◆ **WORK TASK**: What is expected is a word-for-word copy of all the entries.

◆ **DATA PROVIDED**:

========================================================================

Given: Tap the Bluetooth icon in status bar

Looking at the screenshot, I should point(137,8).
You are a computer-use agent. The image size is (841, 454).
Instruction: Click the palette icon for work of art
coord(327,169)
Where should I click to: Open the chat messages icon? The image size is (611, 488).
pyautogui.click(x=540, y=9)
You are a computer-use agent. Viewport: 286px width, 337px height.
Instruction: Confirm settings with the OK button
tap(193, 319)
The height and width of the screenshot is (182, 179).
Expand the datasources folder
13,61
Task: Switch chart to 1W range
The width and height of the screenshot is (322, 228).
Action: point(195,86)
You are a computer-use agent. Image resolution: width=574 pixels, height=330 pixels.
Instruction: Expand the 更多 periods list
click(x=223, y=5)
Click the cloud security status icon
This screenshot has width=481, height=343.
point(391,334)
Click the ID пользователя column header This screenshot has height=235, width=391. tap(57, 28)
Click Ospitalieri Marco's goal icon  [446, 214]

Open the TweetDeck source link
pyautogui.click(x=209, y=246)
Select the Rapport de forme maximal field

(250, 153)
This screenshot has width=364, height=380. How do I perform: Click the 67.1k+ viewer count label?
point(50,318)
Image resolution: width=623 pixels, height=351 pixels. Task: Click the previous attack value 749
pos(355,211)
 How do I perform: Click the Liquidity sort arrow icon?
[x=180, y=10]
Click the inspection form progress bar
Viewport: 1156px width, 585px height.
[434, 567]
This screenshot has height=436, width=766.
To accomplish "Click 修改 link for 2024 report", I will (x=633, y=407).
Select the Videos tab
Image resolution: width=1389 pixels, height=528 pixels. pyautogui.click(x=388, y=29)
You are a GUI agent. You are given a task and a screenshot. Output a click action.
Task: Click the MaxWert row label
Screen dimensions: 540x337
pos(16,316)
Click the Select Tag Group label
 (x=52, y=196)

========================================================================

◆ **THE ANSWER**:
Given: Tap the Bluetooth icon in status bar

Looking at the screenshot, I should point(137,8).
You are a computer-use agent. The image size is (841, 454).
Instruction: Click the palette icon for work of art
coord(327,169)
Where should I click to: Open the chat messages icon? The image size is (611, 488).
pyautogui.click(x=540, y=9)
You are a computer-use agent. Viewport: 286px width, 337px height.
Instruction: Confirm settings with the OK button
tap(193, 319)
The height and width of the screenshot is (182, 179).
Expand the datasources folder
13,61
Task: Switch chart to 1W range
The width and height of the screenshot is (322, 228).
Action: point(195,86)
You are a computer-use agent. Image resolution: width=574 pixels, height=330 pixels.
Instruction: Expand the 更多 periods list
click(x=223, y=5)
Click the cloud security status icon
This screenshot has width=481, height=343.
point(391,334)
Click the ID пользователя column header This screenshot has height=235, width=391. tap(57, 28)
Click Ospitalieri Marco's goal icon  [446, 214]

Open the TweetDeck source link
pyautogui.click(x=209, y=246)
Select the Rapport de forme maximal field

(250, 153)
This screenshot has width=364, height=380. How do I perform: Click the 67.1k+ viewer count label?
point(50,318)
Image resolution: width=623 pixels, height=351 pixels. Task: Click the previous attack value 749
pos(355,211)
 How do I perform: Click the Liquidity sort arrow icon?
[x=180, y=10]
Click the inspection form progress bar
Viewport: 1156px width, 585px height.
[434, 567]
This screenshot has height=436, width=766.
To accomplish "Click 修改 link for 2024 report", I will (x=633, y=407).
Select the Videos tab
Image resolution: width=1389 pixels, height=528 pixels. pyautogui.click(x=388, y=29)
You are a GUI agent. You are given a task and a screenshot. Output a click action.
Task: Click the MaxWert row label
Screen dimensions: 540x337
pos(16,316)
Click the Select Tag Group label
 (x=52, y=196)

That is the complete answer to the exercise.